Archive for March 10th, 2009

10th March
2009
written by Laura Vanderkam

In addition to 4 new pieces up on Scientific American’s website, two other pieces — long in the hopper — finally went online yesterday.

At City Journal, you can read my article on The Promise and Peril of the Freelance Economy.

At Doublethink, you can read my article called The Household is Flat: The Rise of the Core Competency Mom.

Both are favorite topics of mine, so I was happy to be able to explore them at length — 4,000 words and 5,000 words respectively. So, if you’re looking for some massive Laura Vanderkam reading, enjoy!

10th March
2009
written by Laura Vanderkam

Every month when the Department of Labor announces the unemployment rate, it makes front page news in papers nationwide. That means it must be illustrated, preferably with an eye-catching photo that will sell papers. One of the iconic images from the Great Depression was that of the breadlines, with men in overcoats (or at least non-casual-looking clothes) queued up solemnly. Newspaper editors and photographers would like to give a nod to these images.
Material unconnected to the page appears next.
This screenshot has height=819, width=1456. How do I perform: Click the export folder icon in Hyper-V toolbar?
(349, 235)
The problem is that there aren’t a whole lot of lines generated by economic woes these days. Your unemployment checks are either mailed to you or direct deposited in your bank account. Food stamps often come in the form of electronic benefits transfer (EBT) cards. These are all fairly massive advances in customer friendly government service, but that’s a different matter. The point is, if you want to illustrate rising unemployment with a photo of a line of reasonably well-dressed people (preferably in overcoats, preferably a reasonable number of men), you have to find such a situation. Where do you look?

Career fairs! I swear, every article on unemployment has been illustrated with a photo of people lining up to enter a career fair. The obvious question, of course, is whether there were lines to enter career fairs when the economy was good as well. I suspect so — there are always new grads and people looking for new jobs in our high-churn economy — but no one ever started snapping their photos until unemployment rose about 6%.

10th March
2009
written by Laura Vanderkam

I was fascinated to see an article in USA Today this morning in which White House press secretary Robert Gibbs attempted to define what the White House sees as the American Dream: “That you could get a job that pays a living wage, that if you got sick you wouldn’t go bankrupt, that you don’t have to be rich to send your kids to college, that you could have a secure retirement.”

I kind of thought it was more about having the freedom to pursue your goals in life through hard work — with an emphasis on the idea that anyone could become rich. You could start a business and make millions (which is emphatically still true — certainly many self-made millionaires grew up solidly middle class). Now it’s more about protecting yourself from disaster? No wonder people have accused the Obama administration of talking the Dow into the tank with its gloom and doom.